Things last week were focused on my kids. Things finally feel like we are getting back to whatever normal is. With both kids in school, and having very different interests, sometimes it’s hard to keep both going at once. Sometimes I feel like I have plates spinning on poles, and I’m just trying to keep them spinning so they don’t fall off and break. This week, we had lots of teachable moments, when it comes to learning about the future and about responsibility.
When I work with families, I try to stress raising kids with a respect for authority and an appreciation for what they have. My kids are good kids, but I’m surprised by how often I have to say no to requests. Parents have so much to teach their children about life and surviving as an adult without overspending and living beyond their means. That seems to happen so often these days, so one of the biggest things I work on is earning, not just getting.
Finding a balance between teaching and spoiling has been hard for me, and many other parents. Although I would like to say yes, when my kids ask for things, many times I have to say no. Having kids earning things, like school activities and wants at the store, through working around the house teaches that things don’t come for free. Even young kids can put toys away after playing and the earlier that you tart the easier it becomes.
This week has been about helping kids make it through school, but behind the scenes, it’s been one of those weeks that include lots of requests. Most families are working on a budget and just like most, we have a budget that we need to stick to. Planning for vacations, incidentals and so many other things makes having to say no to going out to eat and junk at the store a regular response.
One of my biggest fears is not giving my kids a healthy respect for money. I always talk about what would happen if I get hit by a bus. I worry about whether my kids will be able to manage without me. If I do too many things for them, and give them too much, they won’t be able to understand how the world works and they could end up not being able to hold a job and living on the street. So many times I meet people and work with people in treatment that have very few survival skills. I don’t ever want my kids to be like that.

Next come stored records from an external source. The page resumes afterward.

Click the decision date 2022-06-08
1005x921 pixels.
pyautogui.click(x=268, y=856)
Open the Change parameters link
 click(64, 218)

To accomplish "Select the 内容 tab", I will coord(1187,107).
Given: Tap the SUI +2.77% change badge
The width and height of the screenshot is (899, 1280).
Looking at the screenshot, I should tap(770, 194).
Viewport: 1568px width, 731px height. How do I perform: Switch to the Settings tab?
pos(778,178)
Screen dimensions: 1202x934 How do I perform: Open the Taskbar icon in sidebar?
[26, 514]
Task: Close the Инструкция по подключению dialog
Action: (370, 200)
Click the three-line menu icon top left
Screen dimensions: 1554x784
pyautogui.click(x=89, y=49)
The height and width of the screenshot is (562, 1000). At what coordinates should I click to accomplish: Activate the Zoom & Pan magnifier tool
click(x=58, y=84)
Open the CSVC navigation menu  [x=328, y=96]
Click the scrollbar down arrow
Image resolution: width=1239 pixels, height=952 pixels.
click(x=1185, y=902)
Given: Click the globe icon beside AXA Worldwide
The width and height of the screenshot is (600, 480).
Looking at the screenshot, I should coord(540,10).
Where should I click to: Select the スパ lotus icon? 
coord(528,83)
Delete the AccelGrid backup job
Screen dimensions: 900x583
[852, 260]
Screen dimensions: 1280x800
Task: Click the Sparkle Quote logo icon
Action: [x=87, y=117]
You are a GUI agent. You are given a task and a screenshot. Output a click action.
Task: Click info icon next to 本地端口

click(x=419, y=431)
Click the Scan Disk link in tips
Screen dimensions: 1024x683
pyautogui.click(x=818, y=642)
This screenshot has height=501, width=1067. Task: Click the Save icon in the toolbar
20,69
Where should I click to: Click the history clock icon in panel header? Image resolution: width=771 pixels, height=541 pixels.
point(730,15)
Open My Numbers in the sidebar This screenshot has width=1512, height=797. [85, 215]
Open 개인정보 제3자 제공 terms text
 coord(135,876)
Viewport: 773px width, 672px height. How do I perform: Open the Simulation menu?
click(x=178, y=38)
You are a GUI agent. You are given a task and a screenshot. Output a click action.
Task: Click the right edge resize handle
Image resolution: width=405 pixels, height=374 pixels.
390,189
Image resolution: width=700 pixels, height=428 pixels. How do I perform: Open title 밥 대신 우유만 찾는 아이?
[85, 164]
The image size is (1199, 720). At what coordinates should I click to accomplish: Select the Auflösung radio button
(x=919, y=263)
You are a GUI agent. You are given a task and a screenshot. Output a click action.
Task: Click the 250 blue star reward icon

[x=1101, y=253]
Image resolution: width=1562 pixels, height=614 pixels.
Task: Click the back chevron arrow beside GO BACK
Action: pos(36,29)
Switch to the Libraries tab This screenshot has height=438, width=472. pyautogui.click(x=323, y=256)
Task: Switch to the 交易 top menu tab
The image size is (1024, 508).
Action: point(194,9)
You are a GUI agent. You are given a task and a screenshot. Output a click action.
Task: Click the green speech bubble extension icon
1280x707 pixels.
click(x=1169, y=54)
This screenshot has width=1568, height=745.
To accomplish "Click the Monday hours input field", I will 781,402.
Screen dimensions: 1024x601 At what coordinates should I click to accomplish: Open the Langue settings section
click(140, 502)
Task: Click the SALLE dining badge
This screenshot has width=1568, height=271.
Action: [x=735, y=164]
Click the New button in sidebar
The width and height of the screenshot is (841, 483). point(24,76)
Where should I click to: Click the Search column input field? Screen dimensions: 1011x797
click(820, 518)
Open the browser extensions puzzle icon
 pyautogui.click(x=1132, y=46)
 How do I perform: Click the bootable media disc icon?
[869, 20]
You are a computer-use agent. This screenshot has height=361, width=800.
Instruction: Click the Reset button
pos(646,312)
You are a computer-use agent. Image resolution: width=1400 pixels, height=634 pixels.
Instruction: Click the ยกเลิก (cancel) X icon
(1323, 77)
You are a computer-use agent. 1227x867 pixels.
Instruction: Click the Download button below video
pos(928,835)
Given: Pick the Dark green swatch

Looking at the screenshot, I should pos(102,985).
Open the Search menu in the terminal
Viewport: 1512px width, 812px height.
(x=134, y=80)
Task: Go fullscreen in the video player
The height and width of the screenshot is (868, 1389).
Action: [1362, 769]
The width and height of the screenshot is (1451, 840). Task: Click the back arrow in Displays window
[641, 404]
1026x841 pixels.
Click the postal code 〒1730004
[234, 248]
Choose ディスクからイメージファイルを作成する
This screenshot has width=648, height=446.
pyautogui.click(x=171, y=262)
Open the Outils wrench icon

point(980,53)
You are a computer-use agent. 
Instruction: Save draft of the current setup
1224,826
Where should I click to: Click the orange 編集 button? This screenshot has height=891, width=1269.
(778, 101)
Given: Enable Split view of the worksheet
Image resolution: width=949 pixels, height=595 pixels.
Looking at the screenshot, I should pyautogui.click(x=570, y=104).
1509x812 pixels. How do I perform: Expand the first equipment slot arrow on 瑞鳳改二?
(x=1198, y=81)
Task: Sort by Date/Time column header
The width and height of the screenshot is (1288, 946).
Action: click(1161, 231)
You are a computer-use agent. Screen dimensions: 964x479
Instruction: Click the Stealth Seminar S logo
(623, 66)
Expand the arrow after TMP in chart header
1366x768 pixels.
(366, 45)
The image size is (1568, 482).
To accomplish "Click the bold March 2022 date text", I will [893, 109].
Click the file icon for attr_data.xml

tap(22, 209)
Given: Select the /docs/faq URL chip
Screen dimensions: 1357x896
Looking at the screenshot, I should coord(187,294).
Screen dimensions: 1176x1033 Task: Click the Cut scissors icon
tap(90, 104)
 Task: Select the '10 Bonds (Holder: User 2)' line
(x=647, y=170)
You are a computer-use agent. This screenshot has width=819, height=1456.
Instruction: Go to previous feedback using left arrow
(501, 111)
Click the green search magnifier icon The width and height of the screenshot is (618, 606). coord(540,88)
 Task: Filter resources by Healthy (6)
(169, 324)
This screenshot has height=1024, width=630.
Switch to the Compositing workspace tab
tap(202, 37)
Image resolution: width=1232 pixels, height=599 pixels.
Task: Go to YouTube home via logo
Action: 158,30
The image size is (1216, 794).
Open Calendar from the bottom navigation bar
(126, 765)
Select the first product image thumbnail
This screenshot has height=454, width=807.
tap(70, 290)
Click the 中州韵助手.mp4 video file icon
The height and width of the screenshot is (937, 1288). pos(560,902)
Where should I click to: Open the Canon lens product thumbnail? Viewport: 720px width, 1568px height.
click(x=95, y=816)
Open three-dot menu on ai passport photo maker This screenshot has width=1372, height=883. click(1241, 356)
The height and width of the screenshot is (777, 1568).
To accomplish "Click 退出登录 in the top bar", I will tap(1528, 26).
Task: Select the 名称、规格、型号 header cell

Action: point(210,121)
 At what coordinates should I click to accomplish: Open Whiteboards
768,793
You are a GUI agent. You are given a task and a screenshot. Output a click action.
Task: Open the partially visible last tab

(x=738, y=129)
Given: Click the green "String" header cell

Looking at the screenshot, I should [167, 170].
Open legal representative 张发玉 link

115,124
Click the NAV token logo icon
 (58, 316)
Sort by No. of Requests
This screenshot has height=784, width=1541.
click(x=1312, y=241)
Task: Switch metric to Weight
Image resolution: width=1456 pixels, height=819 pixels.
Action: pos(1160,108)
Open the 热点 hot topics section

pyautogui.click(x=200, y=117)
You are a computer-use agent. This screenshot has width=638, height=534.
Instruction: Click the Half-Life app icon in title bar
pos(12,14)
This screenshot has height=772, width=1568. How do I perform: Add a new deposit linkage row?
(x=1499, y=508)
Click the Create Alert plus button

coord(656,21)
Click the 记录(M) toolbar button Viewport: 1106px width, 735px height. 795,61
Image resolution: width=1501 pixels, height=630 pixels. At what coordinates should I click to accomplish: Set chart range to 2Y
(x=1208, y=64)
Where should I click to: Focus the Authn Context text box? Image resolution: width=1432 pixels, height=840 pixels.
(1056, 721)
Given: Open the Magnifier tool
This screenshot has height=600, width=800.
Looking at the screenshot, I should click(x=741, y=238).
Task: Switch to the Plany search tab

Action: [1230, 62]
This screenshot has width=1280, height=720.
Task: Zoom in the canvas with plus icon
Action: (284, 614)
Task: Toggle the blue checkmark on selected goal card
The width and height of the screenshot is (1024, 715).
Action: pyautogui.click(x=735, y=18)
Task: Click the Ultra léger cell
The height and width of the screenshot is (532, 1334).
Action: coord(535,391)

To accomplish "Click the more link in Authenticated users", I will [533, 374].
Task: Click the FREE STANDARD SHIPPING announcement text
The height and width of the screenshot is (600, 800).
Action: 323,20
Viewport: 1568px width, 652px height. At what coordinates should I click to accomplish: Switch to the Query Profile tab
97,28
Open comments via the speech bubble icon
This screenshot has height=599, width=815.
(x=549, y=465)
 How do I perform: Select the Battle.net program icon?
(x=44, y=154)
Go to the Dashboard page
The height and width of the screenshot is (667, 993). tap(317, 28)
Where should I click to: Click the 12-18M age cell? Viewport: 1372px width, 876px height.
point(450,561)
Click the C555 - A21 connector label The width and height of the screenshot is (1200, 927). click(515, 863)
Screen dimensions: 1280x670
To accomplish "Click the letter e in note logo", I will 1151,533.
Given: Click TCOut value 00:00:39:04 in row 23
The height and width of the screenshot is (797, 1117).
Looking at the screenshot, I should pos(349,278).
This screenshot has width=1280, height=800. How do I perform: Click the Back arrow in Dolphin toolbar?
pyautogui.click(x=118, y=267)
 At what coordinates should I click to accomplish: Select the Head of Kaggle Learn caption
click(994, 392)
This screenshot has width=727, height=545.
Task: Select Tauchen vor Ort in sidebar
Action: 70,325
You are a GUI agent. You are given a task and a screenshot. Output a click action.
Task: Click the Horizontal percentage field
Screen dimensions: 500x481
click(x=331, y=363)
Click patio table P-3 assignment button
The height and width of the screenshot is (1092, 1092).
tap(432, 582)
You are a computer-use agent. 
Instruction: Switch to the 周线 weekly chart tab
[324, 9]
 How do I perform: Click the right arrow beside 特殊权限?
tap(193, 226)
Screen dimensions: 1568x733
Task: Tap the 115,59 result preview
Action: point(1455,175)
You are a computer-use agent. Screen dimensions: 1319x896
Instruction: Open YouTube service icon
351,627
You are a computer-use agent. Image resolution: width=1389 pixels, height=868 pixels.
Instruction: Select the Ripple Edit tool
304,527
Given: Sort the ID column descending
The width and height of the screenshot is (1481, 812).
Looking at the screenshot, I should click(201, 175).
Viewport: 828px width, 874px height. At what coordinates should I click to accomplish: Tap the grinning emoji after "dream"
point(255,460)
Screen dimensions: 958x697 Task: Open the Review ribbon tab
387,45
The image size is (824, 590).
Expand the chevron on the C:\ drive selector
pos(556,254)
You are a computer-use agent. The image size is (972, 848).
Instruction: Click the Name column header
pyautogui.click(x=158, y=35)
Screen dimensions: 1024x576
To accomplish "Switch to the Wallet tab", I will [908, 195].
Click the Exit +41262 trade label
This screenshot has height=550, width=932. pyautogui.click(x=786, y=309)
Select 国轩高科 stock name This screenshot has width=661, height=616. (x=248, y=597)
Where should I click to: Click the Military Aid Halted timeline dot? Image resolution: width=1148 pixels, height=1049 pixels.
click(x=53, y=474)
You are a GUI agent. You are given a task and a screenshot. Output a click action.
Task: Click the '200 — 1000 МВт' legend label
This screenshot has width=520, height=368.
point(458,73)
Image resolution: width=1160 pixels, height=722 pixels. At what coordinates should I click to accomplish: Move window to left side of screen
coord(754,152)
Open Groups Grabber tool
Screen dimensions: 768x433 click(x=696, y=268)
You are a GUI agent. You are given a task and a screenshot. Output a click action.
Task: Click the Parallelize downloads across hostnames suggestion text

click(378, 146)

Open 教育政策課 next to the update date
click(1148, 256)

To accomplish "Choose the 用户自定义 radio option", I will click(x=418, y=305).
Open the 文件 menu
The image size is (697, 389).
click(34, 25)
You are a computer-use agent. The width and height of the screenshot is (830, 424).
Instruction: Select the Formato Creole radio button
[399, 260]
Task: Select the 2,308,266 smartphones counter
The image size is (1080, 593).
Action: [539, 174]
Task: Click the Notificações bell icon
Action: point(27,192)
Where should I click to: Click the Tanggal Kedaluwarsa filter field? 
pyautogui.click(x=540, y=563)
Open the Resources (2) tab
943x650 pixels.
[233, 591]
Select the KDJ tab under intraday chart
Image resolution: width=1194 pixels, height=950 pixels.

These days, the younger generation would like to sit on the couch, play video games, and eat pizza. Instead of motivating kids to get a job and be responsible, somehow it’s okay just to be in the house. It’s my job, and your job, to make sure that our kids know what they need to do. Working with your kids, and preparing them to be successful, if hard work. It makes kids uncomfortable, and they will push back, but we as parents have to stay strong and push back. My goal is for my kids to move out and be successful at whatever career they choose. It is not my goal that my kids will still be living with me when they are 30, because I feed them, do their laundry, and pay for their food.
Remember that people won’t make things easier for your kids, like you might. They won’t let them get away with things, and make it okay if they don’t follow the rules. It’s not going to be okay if they are late, and it’s not going to be okay if they don’t do what they are told. It’s not okay if they are disrespectful and it’s not ok to say some things on social media. Whether at school or at work, kids need to understand life and follow rules to survive.
Being a parent is hard, and some weeks are better than others. This week wasn’t bad, just busy, but in a good way. Being able to teach my kids about life is a privilege, but it’s a tiring, thankless job. It’s important though, if they are going to be happy in the future. If they figure out life, and how to be happy, it makes me happy in the process. That makes it all worth it.